BEGIN Passage provided

Studio album by Running Wild
- Released: 20 April 2012
- Genre: Heavy metal, power metal
- Label: Steamhammer Records
- Producer: Rolf Kasparek

Running Wild chronology
| Rogues en Vogue (2005) | Shadowmaker (2012) | Resilient (2013) |

= Shadowmaker (Running Wild album) =

Shadowmaker is the fourteenth studio album by German heavy metal band Running Wild, released on 20 April 2012. It is the band's first studio album since 2005's Rogues en Vogue and the first since the band's return after breaking up in 2009.

END Passage provided

> _Given task A_:
Please decide whether each statement agrees with the passage about the Shadowmaker album, answering yes or no and quoting the words that settle it: (i) Shadowmaker came out on 20 April 2012; (ii) Shadowmaker is the band's thirteenth studio album; (iii) Running Wild broke up in 2009.
> _Given task B_:
Extend the passage about the Shadowmaker album with a few sentences that follow its final line.
The items that come next have no role in this work.

BEGIN Dataset excerpts

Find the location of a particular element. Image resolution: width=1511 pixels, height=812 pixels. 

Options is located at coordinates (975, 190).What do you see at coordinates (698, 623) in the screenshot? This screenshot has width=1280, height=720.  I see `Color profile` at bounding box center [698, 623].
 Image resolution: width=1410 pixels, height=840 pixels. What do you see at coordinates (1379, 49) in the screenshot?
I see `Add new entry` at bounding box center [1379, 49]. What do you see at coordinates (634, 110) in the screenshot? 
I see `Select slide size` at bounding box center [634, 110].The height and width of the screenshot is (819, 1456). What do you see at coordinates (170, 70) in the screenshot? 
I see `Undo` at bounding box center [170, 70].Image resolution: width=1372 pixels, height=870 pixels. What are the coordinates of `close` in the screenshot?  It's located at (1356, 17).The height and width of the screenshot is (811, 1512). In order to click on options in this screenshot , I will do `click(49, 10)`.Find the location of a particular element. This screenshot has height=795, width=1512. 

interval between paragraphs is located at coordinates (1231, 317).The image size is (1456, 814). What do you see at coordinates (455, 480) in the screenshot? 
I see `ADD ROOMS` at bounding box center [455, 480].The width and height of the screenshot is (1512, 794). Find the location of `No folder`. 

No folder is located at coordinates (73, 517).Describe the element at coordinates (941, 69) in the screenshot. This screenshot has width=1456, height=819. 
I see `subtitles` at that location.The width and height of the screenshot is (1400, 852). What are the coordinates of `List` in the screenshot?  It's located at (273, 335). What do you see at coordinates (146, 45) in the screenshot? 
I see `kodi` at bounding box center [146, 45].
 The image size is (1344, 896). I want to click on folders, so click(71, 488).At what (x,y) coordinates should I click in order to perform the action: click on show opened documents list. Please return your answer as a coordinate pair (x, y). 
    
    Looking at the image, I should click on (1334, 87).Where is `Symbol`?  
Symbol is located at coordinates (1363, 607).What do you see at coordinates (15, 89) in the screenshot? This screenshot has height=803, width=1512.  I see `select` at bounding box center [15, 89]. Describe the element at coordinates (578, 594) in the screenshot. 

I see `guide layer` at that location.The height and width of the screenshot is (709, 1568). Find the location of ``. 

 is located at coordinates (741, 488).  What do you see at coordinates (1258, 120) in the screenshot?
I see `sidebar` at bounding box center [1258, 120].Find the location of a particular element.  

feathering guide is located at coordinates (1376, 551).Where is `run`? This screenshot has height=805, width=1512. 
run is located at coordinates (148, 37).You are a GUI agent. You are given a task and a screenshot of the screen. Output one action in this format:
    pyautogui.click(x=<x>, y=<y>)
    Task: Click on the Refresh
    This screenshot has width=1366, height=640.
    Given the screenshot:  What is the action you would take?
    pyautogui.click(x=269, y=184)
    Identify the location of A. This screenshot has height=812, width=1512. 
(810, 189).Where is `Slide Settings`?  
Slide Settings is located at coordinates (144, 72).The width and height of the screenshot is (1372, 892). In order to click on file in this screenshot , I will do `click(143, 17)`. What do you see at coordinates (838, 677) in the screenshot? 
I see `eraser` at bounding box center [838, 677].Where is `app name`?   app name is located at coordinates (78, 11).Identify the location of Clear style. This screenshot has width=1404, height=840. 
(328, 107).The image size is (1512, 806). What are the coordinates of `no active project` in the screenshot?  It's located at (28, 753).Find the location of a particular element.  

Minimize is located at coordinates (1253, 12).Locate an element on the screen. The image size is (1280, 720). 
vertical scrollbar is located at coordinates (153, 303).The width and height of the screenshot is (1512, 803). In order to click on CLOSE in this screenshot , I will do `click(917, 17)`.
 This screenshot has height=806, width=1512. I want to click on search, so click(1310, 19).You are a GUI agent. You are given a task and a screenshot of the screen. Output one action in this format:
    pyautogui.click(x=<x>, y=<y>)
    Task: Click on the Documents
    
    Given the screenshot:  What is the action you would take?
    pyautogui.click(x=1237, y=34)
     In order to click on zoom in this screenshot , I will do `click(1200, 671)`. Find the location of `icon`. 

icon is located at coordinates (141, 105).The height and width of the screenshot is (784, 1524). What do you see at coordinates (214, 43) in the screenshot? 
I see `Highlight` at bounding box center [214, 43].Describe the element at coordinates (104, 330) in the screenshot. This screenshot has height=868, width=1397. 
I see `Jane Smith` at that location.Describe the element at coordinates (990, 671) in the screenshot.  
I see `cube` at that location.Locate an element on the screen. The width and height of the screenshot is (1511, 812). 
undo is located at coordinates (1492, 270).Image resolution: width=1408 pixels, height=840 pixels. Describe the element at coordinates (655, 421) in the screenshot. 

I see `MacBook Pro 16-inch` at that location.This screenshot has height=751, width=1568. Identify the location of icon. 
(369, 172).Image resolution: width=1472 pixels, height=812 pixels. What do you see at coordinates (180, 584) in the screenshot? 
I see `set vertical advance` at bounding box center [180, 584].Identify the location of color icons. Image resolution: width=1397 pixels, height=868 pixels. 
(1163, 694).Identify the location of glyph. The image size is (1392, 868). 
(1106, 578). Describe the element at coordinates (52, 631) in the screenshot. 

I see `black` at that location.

END Dataset excerpts

> _Final answer A_:
(i) Yes: "released on 20 April 2012"
(ii) No: "Shadowmaker is the fourteenth studio album"
(iii) Yes: "the band's return after breaking up in 2009"

> _Final answer B_:
Professional ratings
Review scores
| Source | Rating |
| Metal Underground | Star |
| Dangerdog | Star Half star |
| Rock Hard | 6.0/10 |

== Background ==
Since the band's return to the scene, Rolf wrote 10 new tracks for Shadowmaker, among them are the midtempo opener "Piece of the Action", the uptempo number "Shadowmaker" (roughly the same pace as "Angel of Mercy" from Rogues en Vogue) and the monumental eight-minute track "Dracula", based on Bram Stoker's novel and the Christopher Lee movies. In an interview, he talks about the album:
"To me, Shadowmaker is a very special album because there was no pressure, time wise or otherwise. I feel it's clearly audible that this relaxed attitude helped me to write one of the strongest Running Wild recordings of all time."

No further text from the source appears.